§ WHAT TO DO: Please repeat the part of the material that opens with the line containing "Given: Open more" and runs through the end of the material, reproducing those lines without any change.

§ AVAILABLE RECORDS:
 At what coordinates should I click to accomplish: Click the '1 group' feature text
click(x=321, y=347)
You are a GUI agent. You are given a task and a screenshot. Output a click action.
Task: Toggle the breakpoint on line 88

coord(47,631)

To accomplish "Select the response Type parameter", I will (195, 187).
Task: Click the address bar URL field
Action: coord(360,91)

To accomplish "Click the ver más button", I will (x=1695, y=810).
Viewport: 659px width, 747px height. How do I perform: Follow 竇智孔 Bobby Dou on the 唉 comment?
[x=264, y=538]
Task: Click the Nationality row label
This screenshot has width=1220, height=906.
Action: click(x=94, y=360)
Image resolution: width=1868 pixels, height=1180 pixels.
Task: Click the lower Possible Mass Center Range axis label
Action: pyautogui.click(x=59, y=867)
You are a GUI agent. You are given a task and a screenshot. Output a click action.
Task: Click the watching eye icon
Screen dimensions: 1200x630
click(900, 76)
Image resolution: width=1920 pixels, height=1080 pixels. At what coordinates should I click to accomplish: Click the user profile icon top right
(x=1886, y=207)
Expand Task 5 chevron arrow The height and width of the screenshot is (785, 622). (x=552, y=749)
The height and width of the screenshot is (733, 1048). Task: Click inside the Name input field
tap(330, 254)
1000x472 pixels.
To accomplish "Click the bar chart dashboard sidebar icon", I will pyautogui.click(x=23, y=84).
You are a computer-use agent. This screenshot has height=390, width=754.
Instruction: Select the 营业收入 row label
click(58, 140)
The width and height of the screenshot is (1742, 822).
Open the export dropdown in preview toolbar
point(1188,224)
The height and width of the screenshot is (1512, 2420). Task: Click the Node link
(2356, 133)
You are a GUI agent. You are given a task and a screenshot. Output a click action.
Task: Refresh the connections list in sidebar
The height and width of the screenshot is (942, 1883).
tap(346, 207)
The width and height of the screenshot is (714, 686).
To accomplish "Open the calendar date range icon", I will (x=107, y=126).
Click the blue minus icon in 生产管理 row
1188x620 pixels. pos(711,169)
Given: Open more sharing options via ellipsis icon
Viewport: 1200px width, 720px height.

§ TASK RESPONSE:
Given: Open more sharing options via ellipsis icon
Viewport: 1200px width, 720px height.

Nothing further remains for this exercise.